◆ Task goal ◆
Each line in the records below, from the one that contains "4 [tab] (1053, 1251)" to the one that contains "10 [tab] (1154, 1251)", should be reproduced exactly, the first and last included.

◆ Data to process ◆
____________________

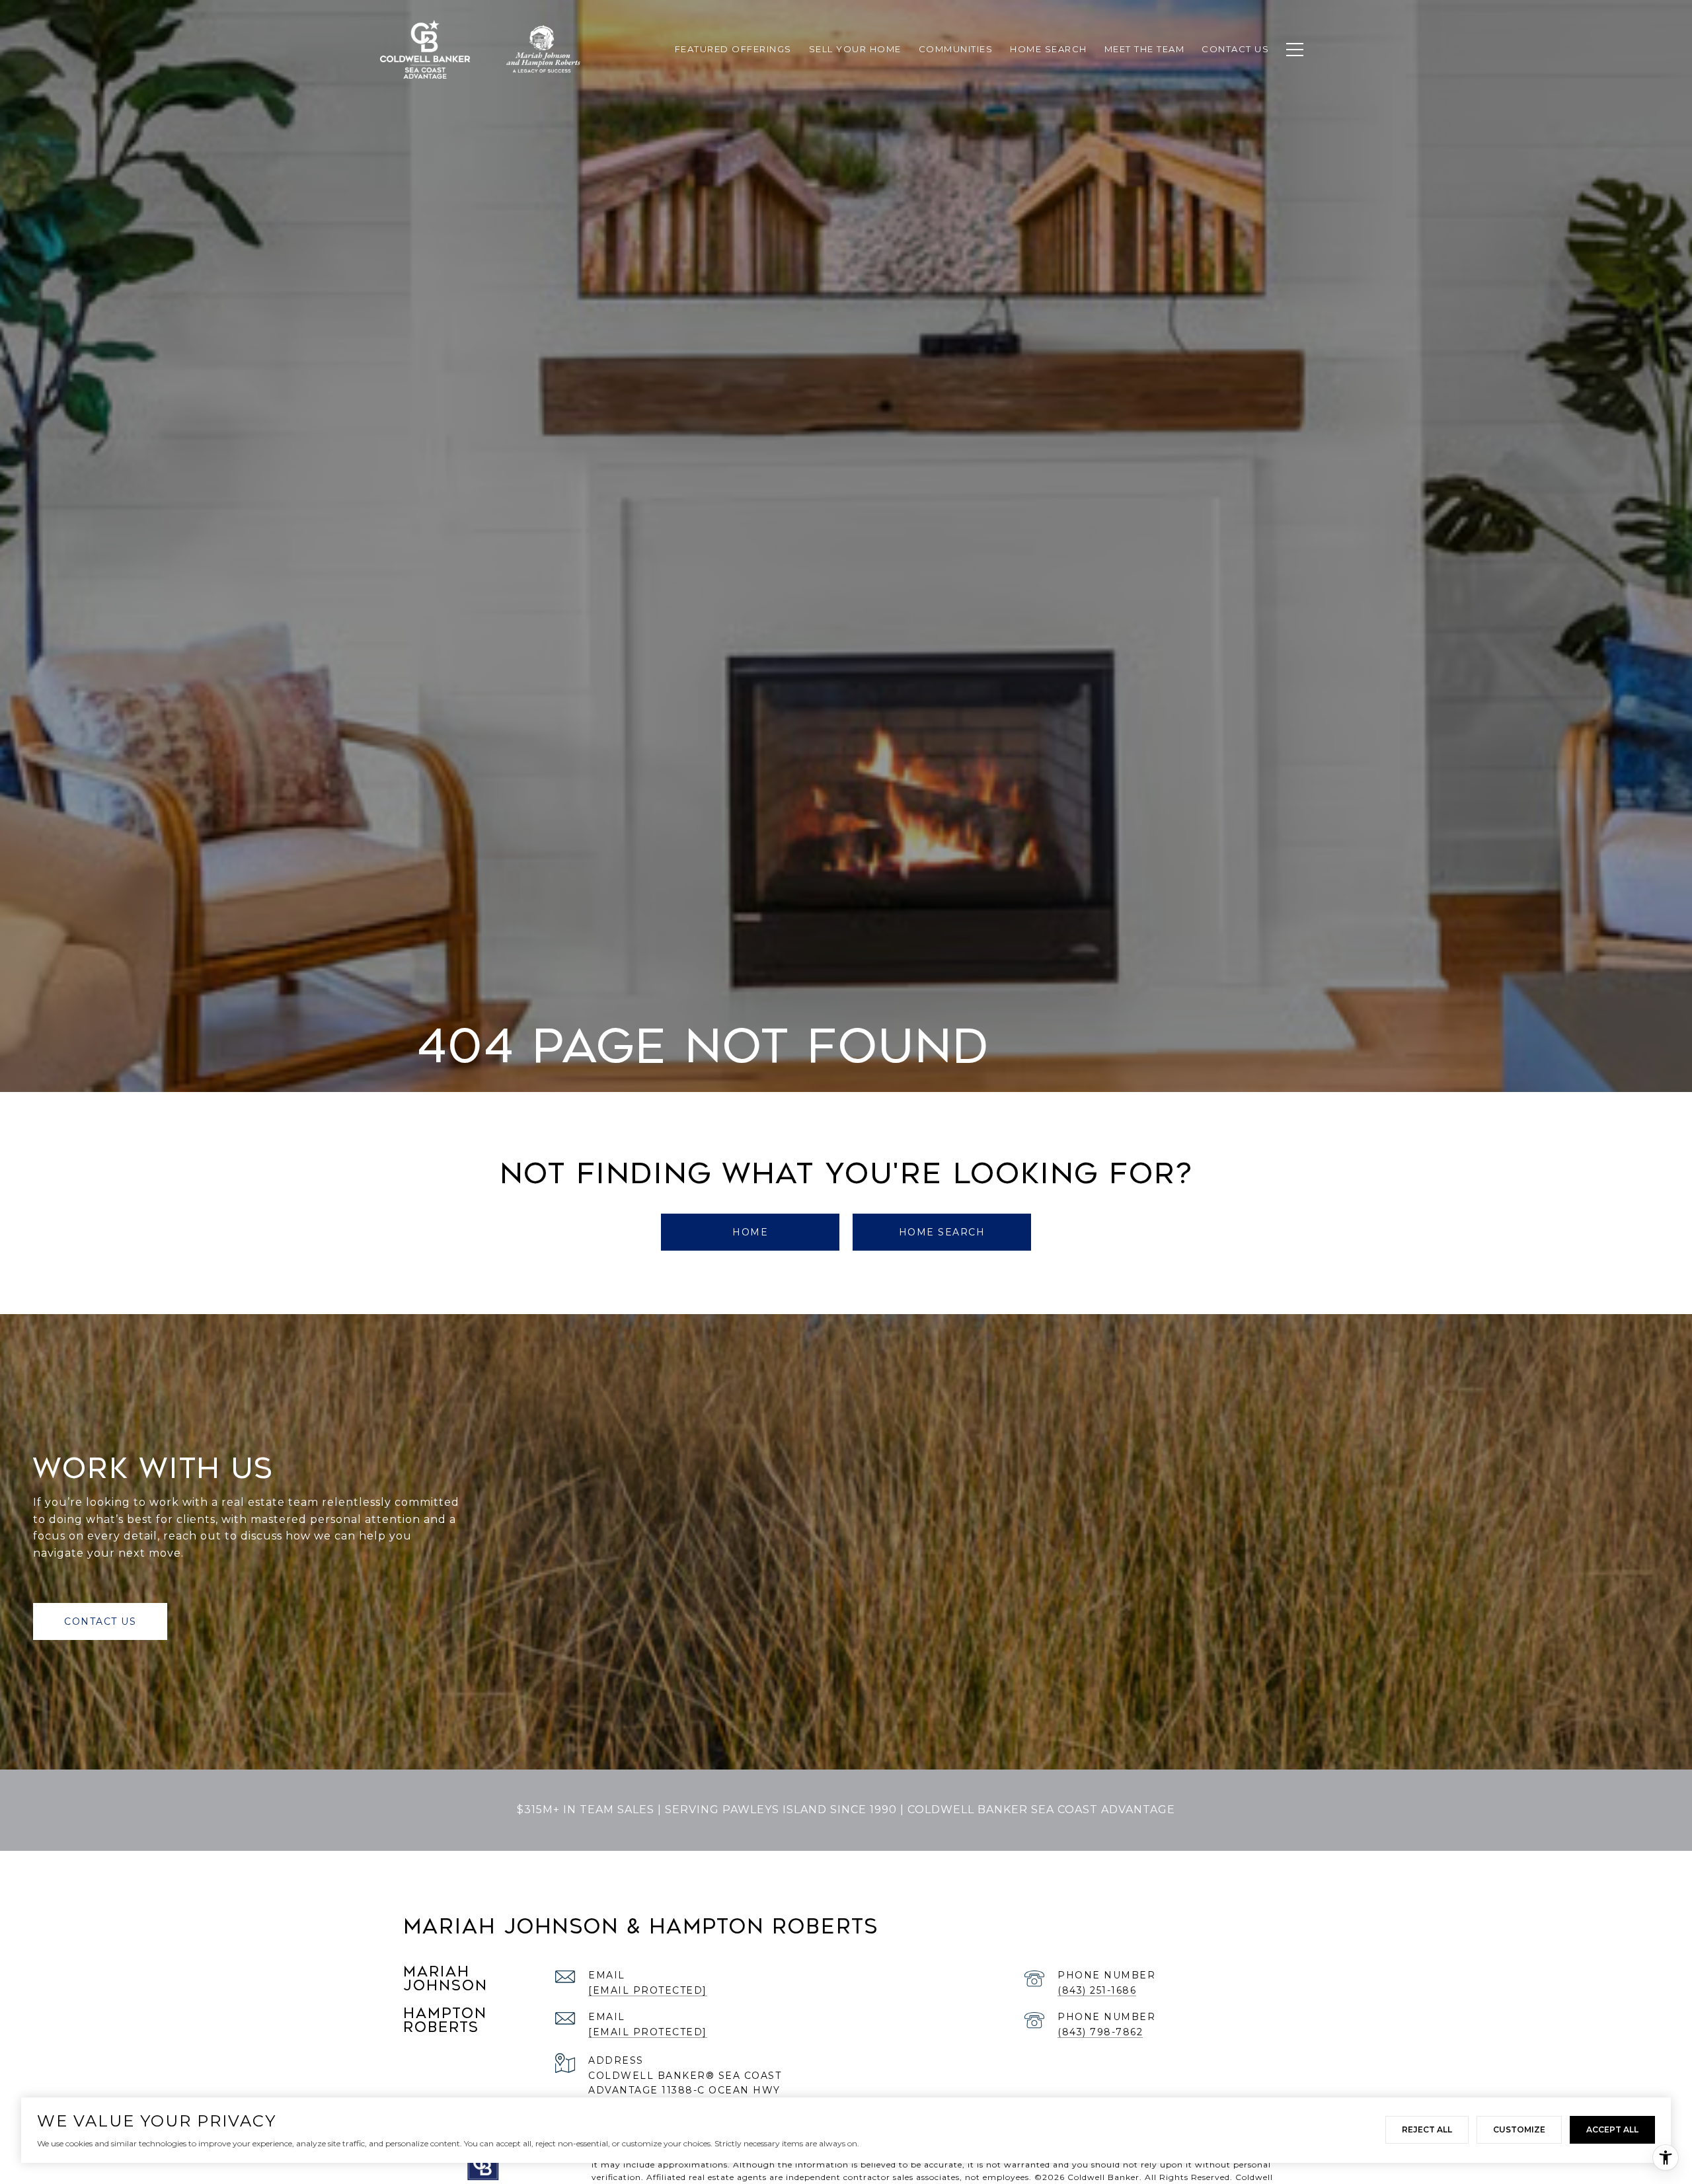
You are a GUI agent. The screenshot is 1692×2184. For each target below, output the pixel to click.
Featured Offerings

____________________

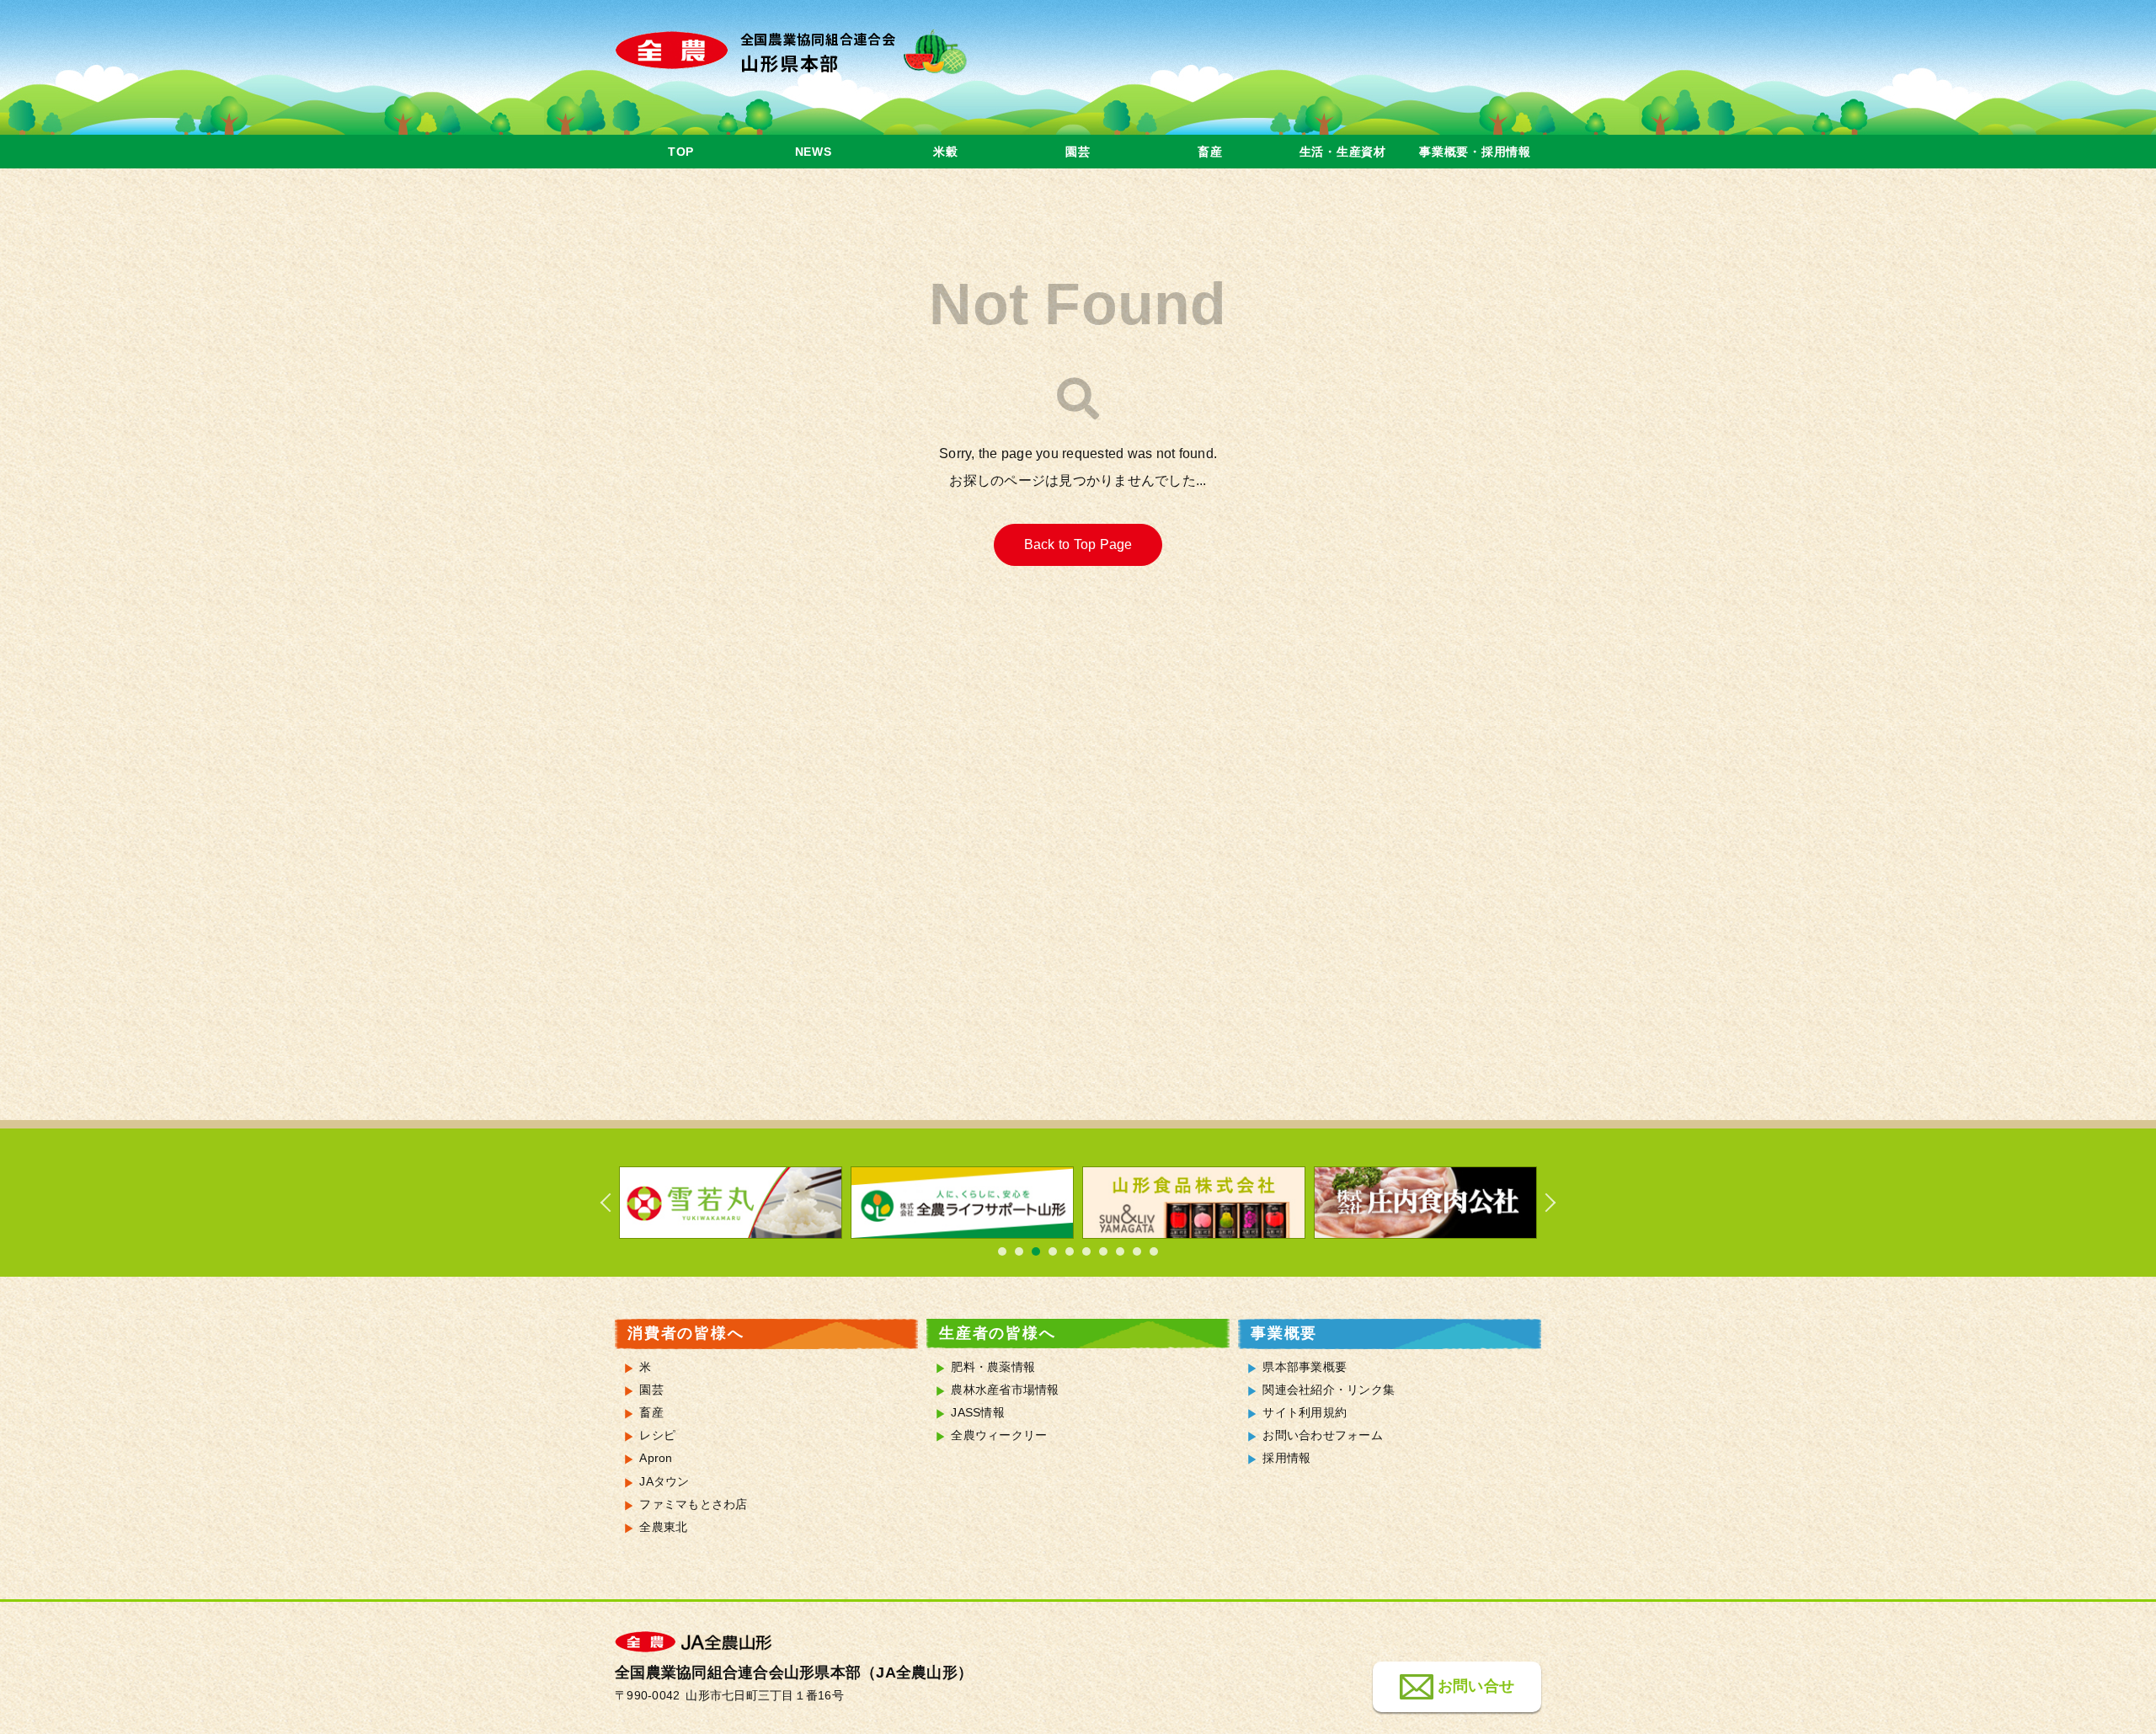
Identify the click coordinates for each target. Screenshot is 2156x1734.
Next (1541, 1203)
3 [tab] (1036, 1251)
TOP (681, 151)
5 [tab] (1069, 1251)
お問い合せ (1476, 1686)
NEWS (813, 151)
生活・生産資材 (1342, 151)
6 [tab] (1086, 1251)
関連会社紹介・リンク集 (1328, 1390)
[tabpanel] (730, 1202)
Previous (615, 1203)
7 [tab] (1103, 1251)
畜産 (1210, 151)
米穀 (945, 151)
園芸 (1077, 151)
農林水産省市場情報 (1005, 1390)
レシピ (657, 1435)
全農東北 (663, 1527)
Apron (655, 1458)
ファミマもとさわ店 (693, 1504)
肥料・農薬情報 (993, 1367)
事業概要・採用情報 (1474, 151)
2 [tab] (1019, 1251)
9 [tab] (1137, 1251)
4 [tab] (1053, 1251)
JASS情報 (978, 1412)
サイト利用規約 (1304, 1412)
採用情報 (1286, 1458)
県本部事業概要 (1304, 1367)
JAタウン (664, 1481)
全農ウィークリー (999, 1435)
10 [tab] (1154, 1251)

____________________

◆ Solution below ◆
4 [tab] (1053, 1251)
JASS情報 (978, 1412)
サイト利用規約 (1304, 1412)
採用情報 (1286, 1458)
県本部事業概要 (1304, 1367)
JAタウン (664, 1481)
全農ウィークリー (999, 1435)
10 [tab] (1154, 1251)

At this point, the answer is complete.